You know how people refer to "those elitist liberals?" They mean me.
I like snobby, highbrow things. I do not eat anything which involves pork rind. I feel a little ill at the thought of a boxed cake mix made with Coke in lieu of eggs. I use phrases like "in lieu of."
And yet, I am infatuated with mac and cheese pizza.
You read that right. It's just like a spinach, feta and sundried tomato pizza, except mac and cheese replaces the spinach, the feta, and the sundried tomatoes. It is wrong on so many levels, and yet nothing has ever been so right. I expressed this opinion to the maker of said pizza (at Wellfleet Town Pizza) and he said, "too bad you missed the tater tot pizza." Apparently not enough people ordered it to warrant keeping the tater tots handy by.
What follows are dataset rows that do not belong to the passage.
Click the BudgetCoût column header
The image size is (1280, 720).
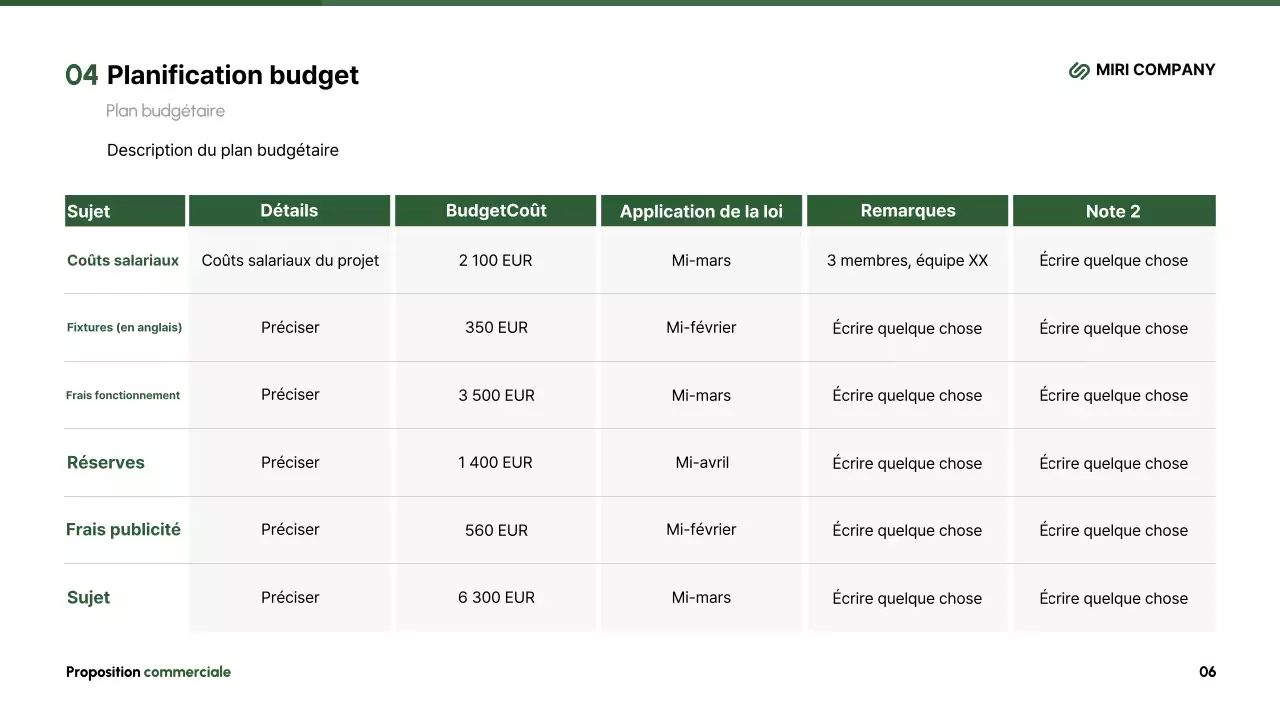click(496, 211)
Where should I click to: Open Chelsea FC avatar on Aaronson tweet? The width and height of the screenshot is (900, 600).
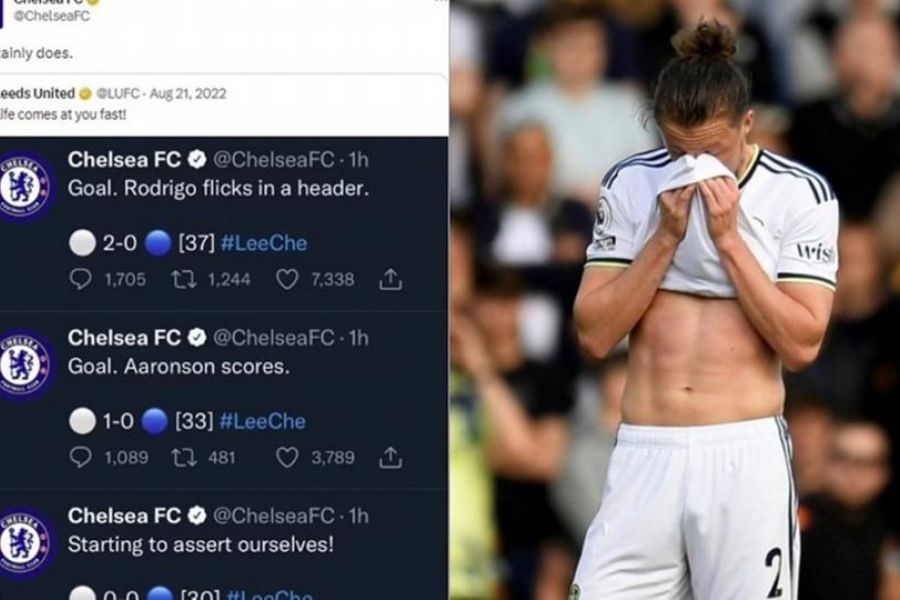24,365
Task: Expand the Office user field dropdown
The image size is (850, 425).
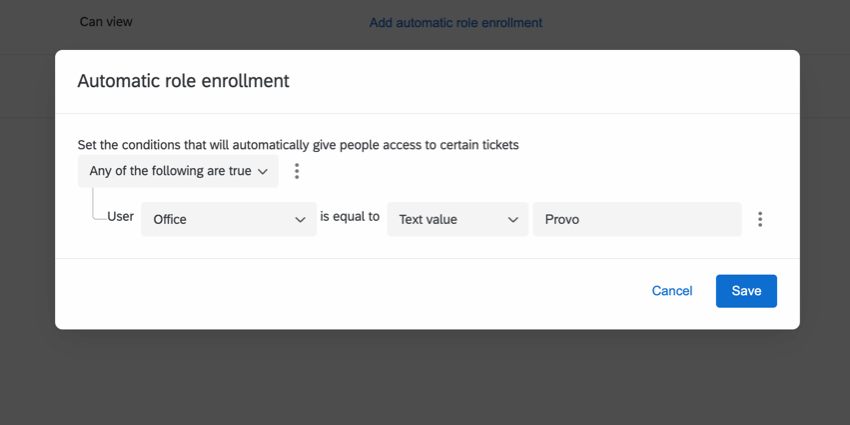Action: coord(229,219)
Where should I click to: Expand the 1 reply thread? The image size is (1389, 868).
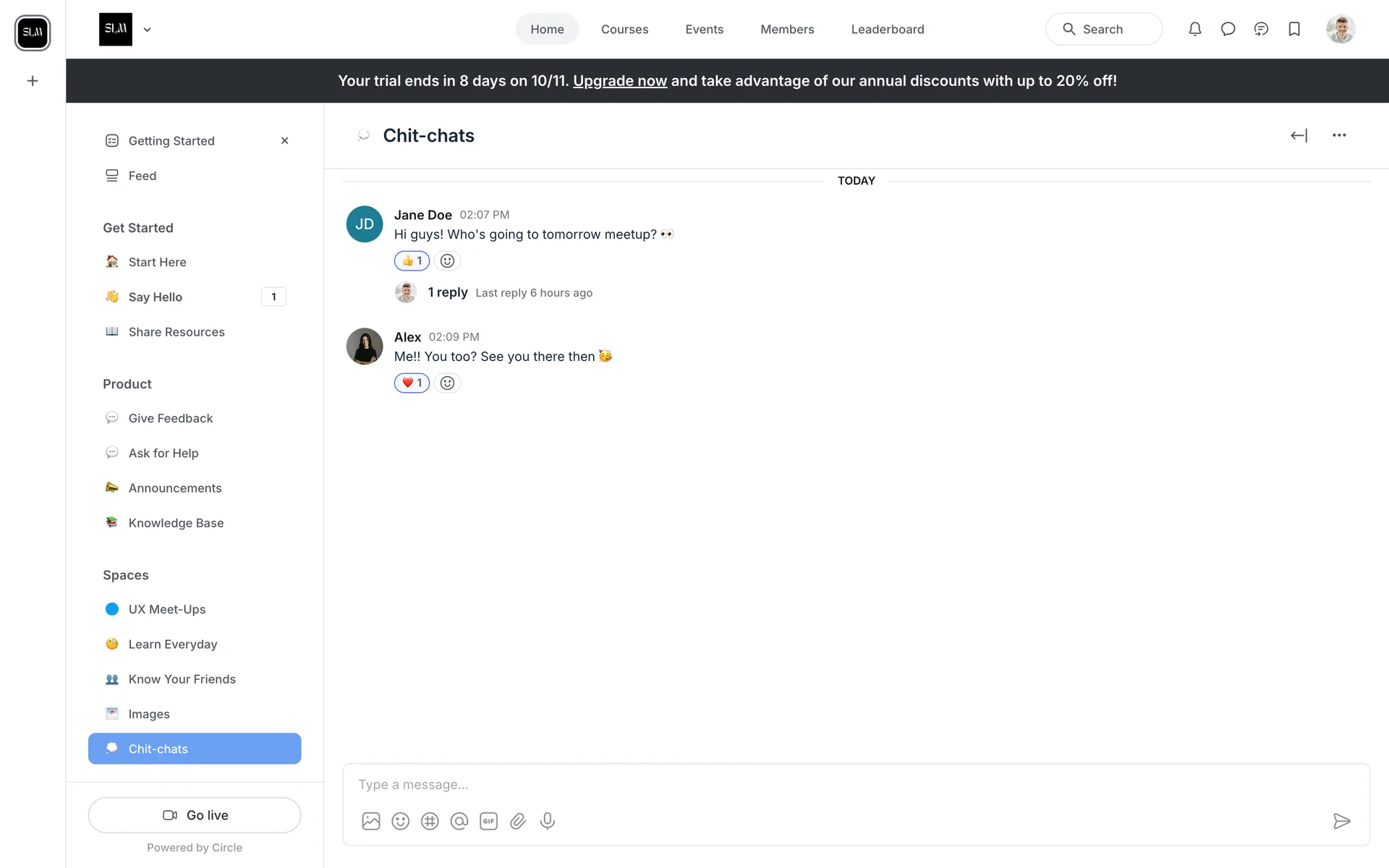447,292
Also, I imagine it was hard to keep from eating the tater tots.
me: I'd like a large tater tot pizza, please.
them: I'm sorry, we ate all the tater tots.
If you take in your own tater tots, they'll put them on a pizza for you without blinking an eye.
On our way home, Sugarplum asked me to make up a song. So I did.
There was no way to know
the pizza chef's ambition
would turn into something
so devoid of nutrition.
And now we are happy
eating noodles and cheese
on a pizza crust, 'stead of speckled with peas.
Mac and cheese, mac and cheese,
Mac and cheese on pizza
If you close your eyes,
slipping into denial,
you can kind of pretend
your health isn't on trial.
Now the scale, it's cracking
but I really don't care
Do you think they made up
our pie on a dare?
(baritone sax solo)
There's more, but I need to take a little nap and digest my pizza.